Les réactions redox – la concession des électrons entre les espèces chimiques – sont fondamentales pour la vie et la stabilité environnementale. Ils régissent comment les nutriments cyclèrent, comment les contaminants se déplacent et comment les microbes récoltent l'énergie.
Traditionnellement, les scientifiques pensaient que ces réactions se limitaient aux «points chauds» microscopiques sur les surfaces minérales ou microbiennes. Mais la nouvelle étude, dirigée par des chercheurs de l'Université de Géosciences chinoises, montre que le transfert d'électrons (ET) dans le sous-sol peut s'étendre bien au-delà de l'échelle nanométrique, reliant les zones chimiques distantes dans de vastes réseaux d'électrons underground.

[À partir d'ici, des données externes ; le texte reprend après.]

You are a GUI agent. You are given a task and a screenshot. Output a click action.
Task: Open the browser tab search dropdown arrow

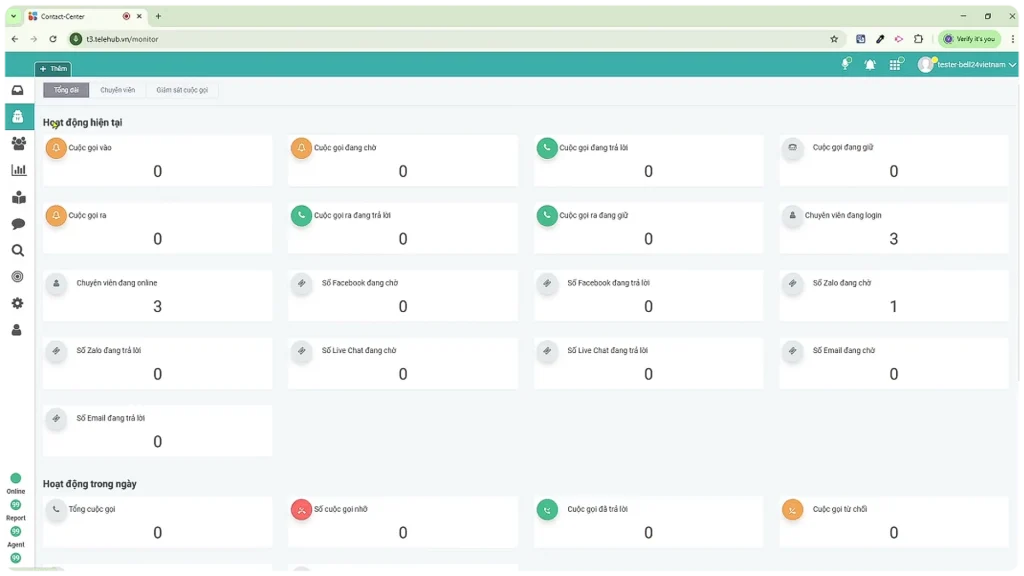coord(13,16)
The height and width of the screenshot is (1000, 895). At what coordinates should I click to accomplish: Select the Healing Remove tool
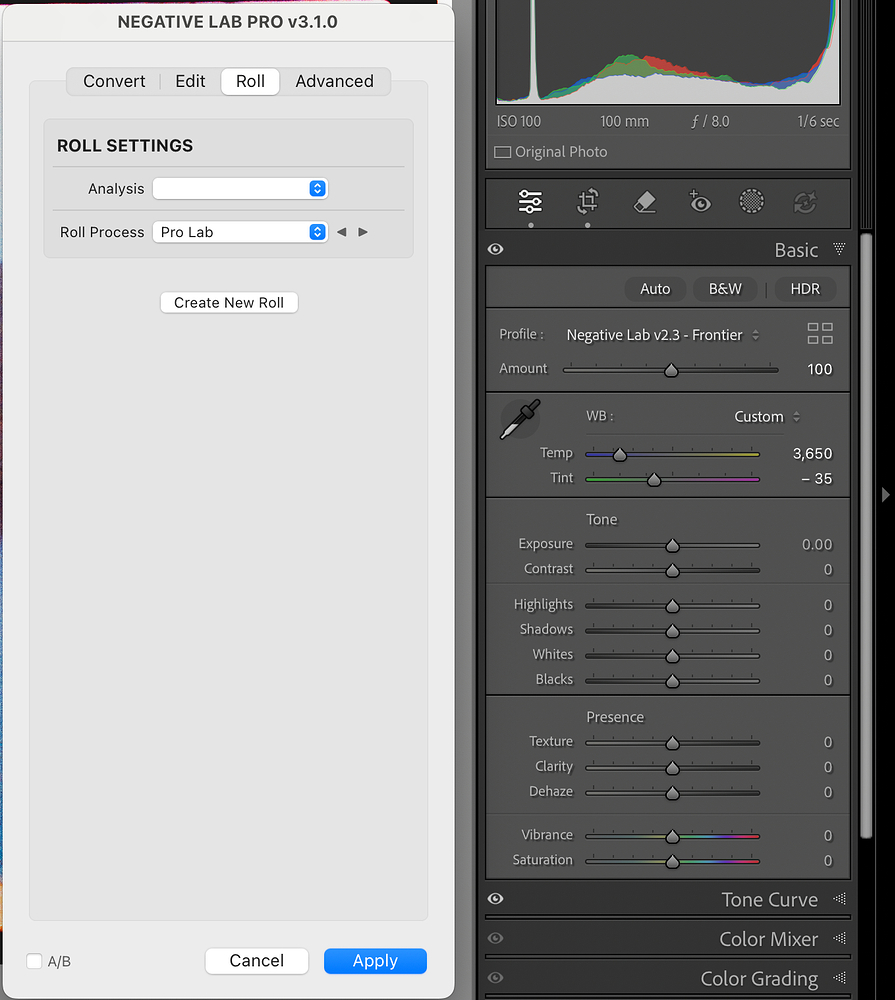644,202
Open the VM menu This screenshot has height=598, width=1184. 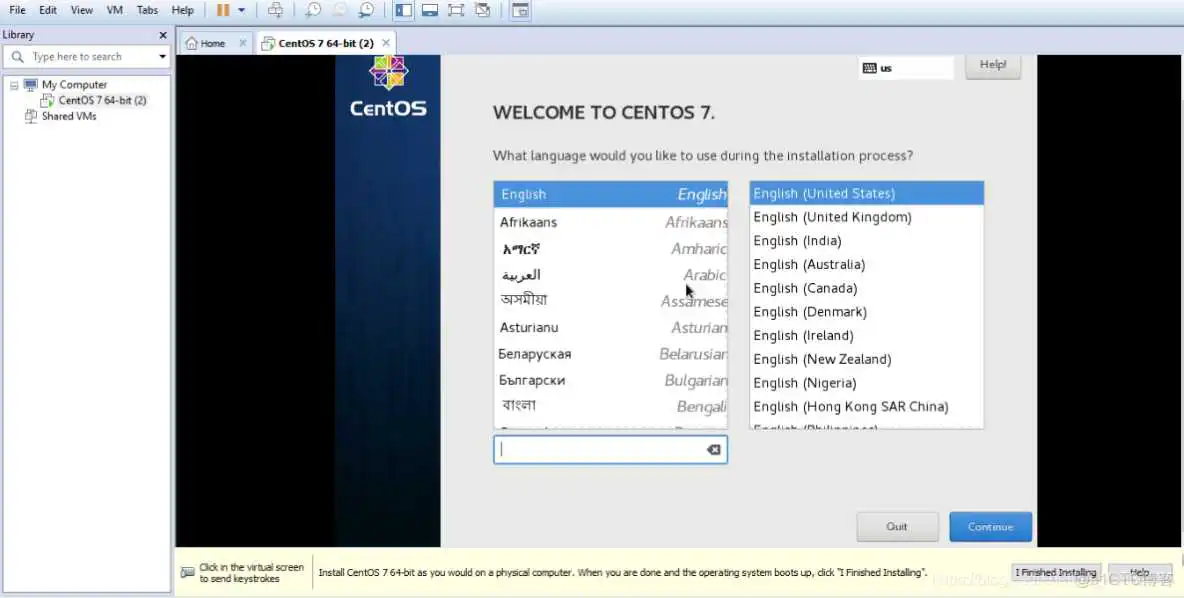(x=114, y=10)
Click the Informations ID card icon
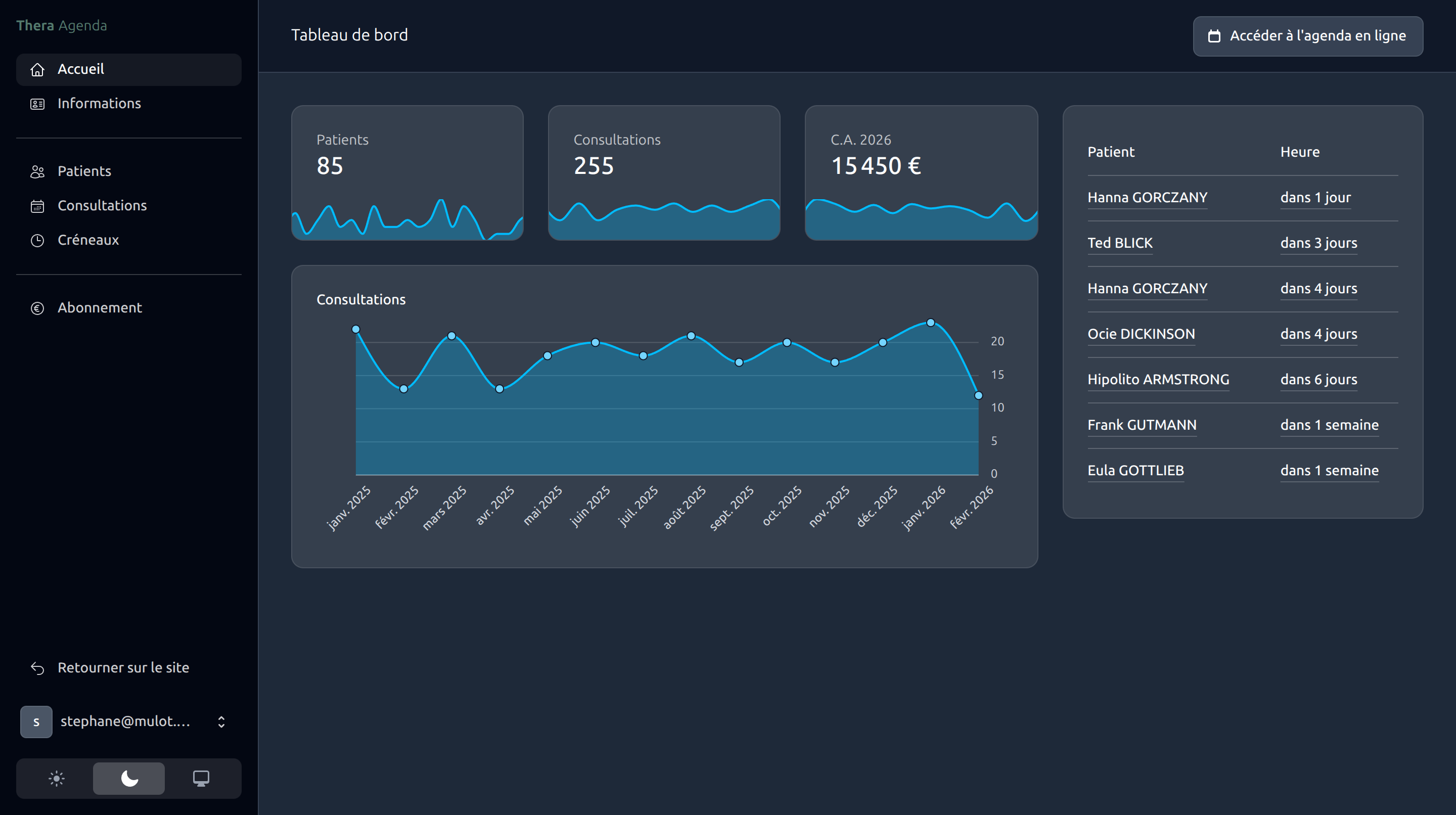1456x815 pixels. 37,104
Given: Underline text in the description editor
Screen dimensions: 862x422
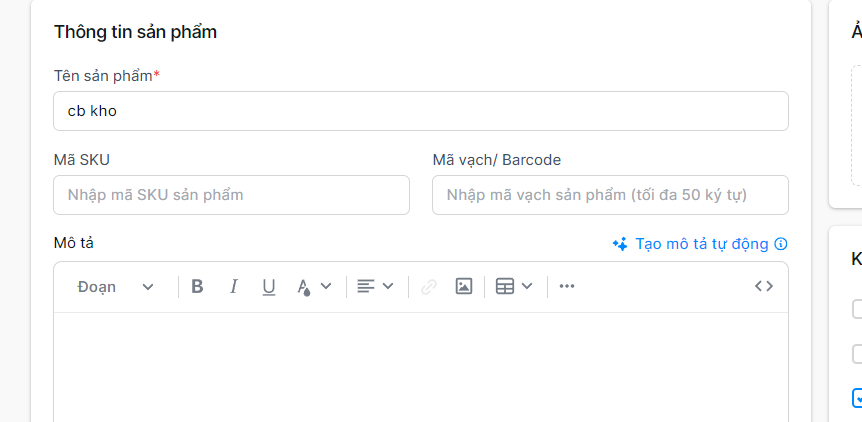Looking at the screenshot, I should [268, 287].
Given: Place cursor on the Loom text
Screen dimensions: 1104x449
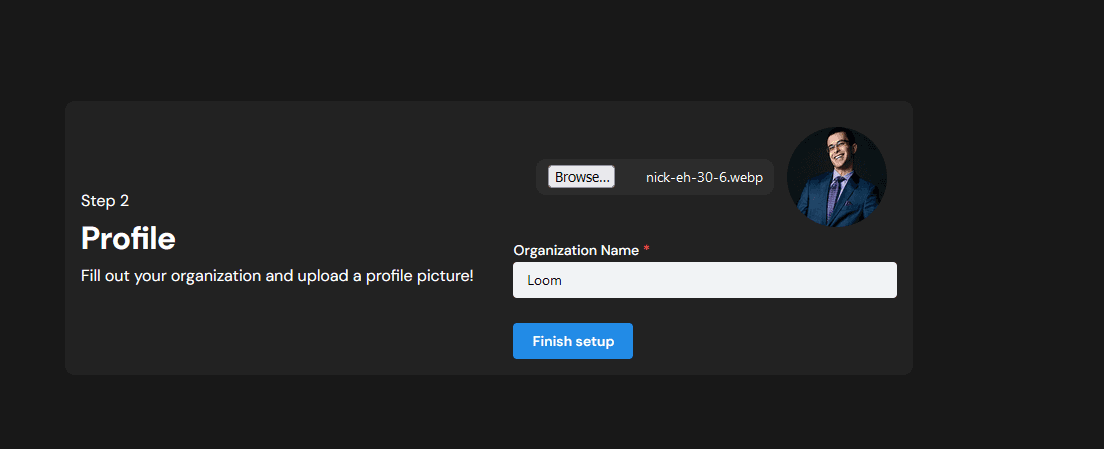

Aux plus petites échelles, ET se produit directement aux interfaces minérales-eau ou microbes – minuscules, où des molécules uniques ou des cellules échangent des électrons sur des nanomètres. Mais les découvertes récentes révèlent des processus plus dramatiques: les minéraux conducteurs, les molécules organiques naturelles et même les bactéries spécialisées appelées « bactéries câblées » peuvent agir comme des ponts électroniques, transmettant des charges à travers les centimètres.
Dans certains cas, les connexions par étapes forment des «chaînes ET à longue distance» qui s'étendent sur des dizaines de centimètres ou plus, créant efficacement les autoroutes électroniques souterraines.
« Ces résultats remettent en question l'ancienne vision selon laquelle le transfert d'électrons est strictement local », a déclaré l'auteur correspondant, le professeur Songhu Yuan.
« Nous savons maintenant que les processus redox peuvent se connecter sur des distances étonnamment importantes, couplant les réactions dans une zone avec celles dans une autre. Cela a des implications profondes pour l'assainissement des contaminants et la durabilité environnementale. »
La revue souligne comment ces processus ET à plusieurs échelles influencent à la fois les cycles naturels et la gestion de la pollution par l'homme. Par exemple, l'ET à longue distance peut permettre une «remédiation à distance», dans laquelle les contaminants sont dégradés dans les zones difficiles d'accès sans injection chimique directe.
Les minéraux conducteurs ou le biochar ajouté peuvent étendre l'activité microbienne, tandis que les bactéries câblées aident à coupler l'oxygène à la surface des sédiments avec du sulfure profondément en dessous, réduisant les émissions nocives.
Les auteurs décrivent également les prochaines frontières de la recherche ET: développer de meilleurs outils pour mesurer les écoulements d'électrons à travers les échelles, la création de modèles qui intègrent les réactions à l'échelle nanométrique avec les processus à l'échelle du terrain et la conception de technologies de remédiation qui exploitent ces voies électroniques naturelles.
« Notre travail fournit un cadre conceptuel pour penser le sous-sol en tant que système redox interconnecté », a déclaré le co-auteur du Dr Yanting Zhang.
« En comprenant comment les électrons se déplacent sous terre, nous pouvons mieux prédire le sort des nutriments et des polluants et concevoir des stratégies plus efficaces pour protéger les eaux souterraines et les écosystèmes. »
Cette synthèse comble les sciences fondamentales avec des applications pratiques, offrant à l'espoir que demain’Les ingénieurs environnementaux peuvent un jour se brancher sur la Terre’s propre « réseau électronique » pour restaurer des sols et des aquifères contaminés.